DATA SHOWN:
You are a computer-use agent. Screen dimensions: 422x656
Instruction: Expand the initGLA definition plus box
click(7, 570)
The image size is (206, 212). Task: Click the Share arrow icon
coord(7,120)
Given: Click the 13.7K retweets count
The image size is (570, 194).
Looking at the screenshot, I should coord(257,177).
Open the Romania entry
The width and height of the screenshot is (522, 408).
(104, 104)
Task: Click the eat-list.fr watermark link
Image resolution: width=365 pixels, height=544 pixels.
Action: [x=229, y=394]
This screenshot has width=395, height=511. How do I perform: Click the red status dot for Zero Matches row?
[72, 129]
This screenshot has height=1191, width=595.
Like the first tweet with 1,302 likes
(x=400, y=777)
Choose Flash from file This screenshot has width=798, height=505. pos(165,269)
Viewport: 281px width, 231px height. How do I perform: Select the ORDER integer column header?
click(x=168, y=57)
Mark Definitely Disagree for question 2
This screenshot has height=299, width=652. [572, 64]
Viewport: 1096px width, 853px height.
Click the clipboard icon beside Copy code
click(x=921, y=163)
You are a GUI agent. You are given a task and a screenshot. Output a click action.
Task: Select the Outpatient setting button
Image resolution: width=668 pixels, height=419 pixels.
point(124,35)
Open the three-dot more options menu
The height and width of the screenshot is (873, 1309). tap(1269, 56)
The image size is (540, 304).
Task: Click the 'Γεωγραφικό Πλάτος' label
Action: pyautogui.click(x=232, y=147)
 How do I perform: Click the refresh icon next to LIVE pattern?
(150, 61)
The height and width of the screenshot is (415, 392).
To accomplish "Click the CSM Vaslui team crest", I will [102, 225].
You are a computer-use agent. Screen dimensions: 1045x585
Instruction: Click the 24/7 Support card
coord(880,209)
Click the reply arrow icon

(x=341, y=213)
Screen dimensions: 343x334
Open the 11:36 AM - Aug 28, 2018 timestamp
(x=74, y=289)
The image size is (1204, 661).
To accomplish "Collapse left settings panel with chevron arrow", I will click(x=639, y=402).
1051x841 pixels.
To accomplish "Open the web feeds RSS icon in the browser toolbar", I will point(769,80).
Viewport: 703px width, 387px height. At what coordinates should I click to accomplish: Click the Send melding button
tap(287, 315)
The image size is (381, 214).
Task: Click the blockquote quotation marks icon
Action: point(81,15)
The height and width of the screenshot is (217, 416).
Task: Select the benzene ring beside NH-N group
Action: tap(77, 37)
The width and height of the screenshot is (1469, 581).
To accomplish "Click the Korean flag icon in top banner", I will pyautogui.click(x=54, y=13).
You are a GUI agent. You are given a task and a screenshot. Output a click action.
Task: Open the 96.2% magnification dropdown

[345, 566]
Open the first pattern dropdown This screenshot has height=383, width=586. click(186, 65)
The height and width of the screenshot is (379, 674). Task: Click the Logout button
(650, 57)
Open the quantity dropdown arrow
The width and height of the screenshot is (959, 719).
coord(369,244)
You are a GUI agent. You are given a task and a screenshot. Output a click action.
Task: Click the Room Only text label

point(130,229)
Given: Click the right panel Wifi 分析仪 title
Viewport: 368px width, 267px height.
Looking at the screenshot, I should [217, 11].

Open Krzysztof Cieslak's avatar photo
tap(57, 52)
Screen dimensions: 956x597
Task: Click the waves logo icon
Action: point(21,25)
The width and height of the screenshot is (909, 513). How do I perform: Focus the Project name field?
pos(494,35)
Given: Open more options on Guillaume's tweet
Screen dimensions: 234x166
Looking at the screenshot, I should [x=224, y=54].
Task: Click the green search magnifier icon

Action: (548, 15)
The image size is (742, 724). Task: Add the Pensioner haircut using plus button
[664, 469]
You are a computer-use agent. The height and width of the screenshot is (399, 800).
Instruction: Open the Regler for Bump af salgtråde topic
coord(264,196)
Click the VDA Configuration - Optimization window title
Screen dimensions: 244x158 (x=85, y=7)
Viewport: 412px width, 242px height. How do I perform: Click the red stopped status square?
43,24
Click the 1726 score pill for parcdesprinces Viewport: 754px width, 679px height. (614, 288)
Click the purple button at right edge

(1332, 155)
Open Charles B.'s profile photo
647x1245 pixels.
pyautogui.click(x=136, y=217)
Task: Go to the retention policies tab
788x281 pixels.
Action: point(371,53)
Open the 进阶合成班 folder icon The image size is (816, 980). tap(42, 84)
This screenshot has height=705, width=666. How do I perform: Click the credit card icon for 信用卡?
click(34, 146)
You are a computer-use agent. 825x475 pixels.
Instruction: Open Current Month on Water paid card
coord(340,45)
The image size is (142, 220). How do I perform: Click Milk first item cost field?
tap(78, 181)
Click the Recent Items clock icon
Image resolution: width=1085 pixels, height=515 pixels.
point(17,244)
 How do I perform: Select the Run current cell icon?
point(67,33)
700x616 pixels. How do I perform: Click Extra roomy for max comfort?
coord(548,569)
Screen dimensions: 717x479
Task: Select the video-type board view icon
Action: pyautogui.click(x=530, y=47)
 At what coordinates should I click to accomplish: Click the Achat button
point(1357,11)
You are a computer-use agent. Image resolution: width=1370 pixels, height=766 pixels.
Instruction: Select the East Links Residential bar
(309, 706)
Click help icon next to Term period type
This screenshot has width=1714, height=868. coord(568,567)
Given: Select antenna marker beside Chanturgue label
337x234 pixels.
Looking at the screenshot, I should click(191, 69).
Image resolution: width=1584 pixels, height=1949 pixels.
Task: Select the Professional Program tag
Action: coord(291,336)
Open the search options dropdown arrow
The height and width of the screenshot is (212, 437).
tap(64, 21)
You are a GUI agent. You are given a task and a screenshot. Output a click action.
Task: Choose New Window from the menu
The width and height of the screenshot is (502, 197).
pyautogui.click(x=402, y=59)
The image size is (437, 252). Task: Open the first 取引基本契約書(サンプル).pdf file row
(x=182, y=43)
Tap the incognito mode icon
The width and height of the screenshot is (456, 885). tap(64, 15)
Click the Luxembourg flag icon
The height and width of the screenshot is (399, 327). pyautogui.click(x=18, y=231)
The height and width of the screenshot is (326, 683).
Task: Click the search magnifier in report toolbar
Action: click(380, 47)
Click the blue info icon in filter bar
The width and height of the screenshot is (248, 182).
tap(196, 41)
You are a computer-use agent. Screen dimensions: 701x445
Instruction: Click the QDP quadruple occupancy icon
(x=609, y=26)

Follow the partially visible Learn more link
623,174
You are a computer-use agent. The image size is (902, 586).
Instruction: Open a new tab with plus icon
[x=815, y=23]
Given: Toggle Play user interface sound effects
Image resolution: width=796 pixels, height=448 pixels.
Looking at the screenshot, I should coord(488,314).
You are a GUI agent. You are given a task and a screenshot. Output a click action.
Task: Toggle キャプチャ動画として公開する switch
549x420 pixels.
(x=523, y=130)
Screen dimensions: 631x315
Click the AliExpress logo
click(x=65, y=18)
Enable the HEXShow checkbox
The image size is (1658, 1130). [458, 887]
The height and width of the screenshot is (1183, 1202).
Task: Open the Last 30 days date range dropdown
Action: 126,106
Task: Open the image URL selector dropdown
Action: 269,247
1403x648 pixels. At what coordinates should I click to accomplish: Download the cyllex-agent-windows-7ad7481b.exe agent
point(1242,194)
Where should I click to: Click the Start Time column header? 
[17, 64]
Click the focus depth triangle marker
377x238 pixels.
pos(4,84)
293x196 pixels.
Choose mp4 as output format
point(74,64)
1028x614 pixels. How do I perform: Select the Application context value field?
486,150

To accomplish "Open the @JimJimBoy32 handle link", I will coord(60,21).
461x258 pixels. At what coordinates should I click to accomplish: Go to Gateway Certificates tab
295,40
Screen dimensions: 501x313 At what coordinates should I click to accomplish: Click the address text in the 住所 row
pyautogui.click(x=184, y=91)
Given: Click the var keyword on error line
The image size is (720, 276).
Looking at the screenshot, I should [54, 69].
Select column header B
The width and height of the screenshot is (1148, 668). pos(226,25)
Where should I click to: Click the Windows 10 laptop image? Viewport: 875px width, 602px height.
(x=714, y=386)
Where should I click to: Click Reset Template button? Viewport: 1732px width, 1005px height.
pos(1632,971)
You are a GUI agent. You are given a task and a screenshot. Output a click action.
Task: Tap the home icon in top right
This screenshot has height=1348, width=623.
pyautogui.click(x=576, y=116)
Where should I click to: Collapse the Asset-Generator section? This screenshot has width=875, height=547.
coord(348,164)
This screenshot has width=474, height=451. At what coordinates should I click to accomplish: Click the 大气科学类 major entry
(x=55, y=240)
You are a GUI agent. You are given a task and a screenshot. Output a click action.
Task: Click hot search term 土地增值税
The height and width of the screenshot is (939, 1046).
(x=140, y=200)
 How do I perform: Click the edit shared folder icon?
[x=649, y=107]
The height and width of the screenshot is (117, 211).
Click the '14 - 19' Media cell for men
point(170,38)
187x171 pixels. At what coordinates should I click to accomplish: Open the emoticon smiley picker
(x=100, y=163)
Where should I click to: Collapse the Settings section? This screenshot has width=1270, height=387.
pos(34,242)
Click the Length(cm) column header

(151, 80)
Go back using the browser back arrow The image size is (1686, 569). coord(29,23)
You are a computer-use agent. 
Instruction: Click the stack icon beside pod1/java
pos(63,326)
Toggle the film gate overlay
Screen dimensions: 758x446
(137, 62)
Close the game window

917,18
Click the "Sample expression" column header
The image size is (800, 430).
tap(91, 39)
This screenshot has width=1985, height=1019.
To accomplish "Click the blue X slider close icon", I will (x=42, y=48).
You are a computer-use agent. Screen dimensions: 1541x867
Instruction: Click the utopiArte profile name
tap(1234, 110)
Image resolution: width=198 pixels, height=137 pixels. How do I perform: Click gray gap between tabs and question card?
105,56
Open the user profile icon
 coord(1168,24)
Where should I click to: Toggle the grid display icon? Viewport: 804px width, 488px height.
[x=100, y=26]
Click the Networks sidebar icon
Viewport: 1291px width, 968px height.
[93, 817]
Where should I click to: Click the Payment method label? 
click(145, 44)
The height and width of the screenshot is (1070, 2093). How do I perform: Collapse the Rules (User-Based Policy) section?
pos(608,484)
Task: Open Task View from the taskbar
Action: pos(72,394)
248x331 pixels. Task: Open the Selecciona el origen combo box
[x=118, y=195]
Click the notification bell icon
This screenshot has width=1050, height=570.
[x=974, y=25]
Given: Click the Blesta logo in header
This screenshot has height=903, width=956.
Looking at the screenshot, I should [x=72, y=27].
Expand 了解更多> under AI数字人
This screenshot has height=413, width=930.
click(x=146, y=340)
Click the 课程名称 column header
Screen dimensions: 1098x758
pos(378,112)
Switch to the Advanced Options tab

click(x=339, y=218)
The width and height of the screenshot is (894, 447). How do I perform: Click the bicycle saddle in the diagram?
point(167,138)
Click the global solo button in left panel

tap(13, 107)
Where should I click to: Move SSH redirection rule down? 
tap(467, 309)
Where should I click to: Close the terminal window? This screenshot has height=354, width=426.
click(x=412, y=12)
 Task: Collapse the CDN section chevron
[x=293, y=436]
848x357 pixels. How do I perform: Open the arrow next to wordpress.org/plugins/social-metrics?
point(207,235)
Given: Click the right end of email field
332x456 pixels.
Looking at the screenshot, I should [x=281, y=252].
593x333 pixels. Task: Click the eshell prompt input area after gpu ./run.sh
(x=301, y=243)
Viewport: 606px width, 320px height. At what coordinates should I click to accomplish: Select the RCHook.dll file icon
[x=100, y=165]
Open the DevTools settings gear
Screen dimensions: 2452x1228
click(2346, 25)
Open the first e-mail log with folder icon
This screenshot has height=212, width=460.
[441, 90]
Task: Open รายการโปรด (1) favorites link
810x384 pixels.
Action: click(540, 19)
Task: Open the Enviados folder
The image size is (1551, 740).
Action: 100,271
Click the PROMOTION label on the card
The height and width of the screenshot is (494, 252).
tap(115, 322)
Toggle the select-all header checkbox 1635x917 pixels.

EXERCISE GOAL: Can you give everything from the line containing "The image size is (1204, 661)." down to the line containing "Open the first pattern" in the records above as a JSON list of strings, one per line, leaving out blank lines?

ANSWER IN FULL:
[
  "The image size is (1204, 661).",
  "To accomplish \"Collapse left settings panel with chevron arrow\", I will click(x=639, y=402).",
  "1051x841 pixels.",
  "To accomplish \"Open the web feeds RSS icon in the browser toolbar\", I will point(769,80).",
  "Viewport: 703px width, 387px height. At what coordinates should I click to accomplish: Click the Send melding button",
  "tap(287, 315)",
  "The image size is (381, 214).",
  "Task: Click the blockquote quotation marks icon",
  "Action: point(81,15)",
  "The height and width of the screenshot is (217, 416).",
  "Task: Select the benzene ring beside NH-N group",
  "Action: tap(77, 37)",
  "The width and height of the screenshot is (1469, 581).",
  "To accomplish \"Click the Korean flag icon in top banner\", I will pyautogui.click(x=54, y=13).",
  "You are a GUI agent. You are given a task and a screenshot. Output a click action.",
  "Task: Open the 96.2% magnification dropdown",
  "[345, 566]",
  "Open the first pattern dropdown This screenshot has height=383, width=586. click(186, 65)"
]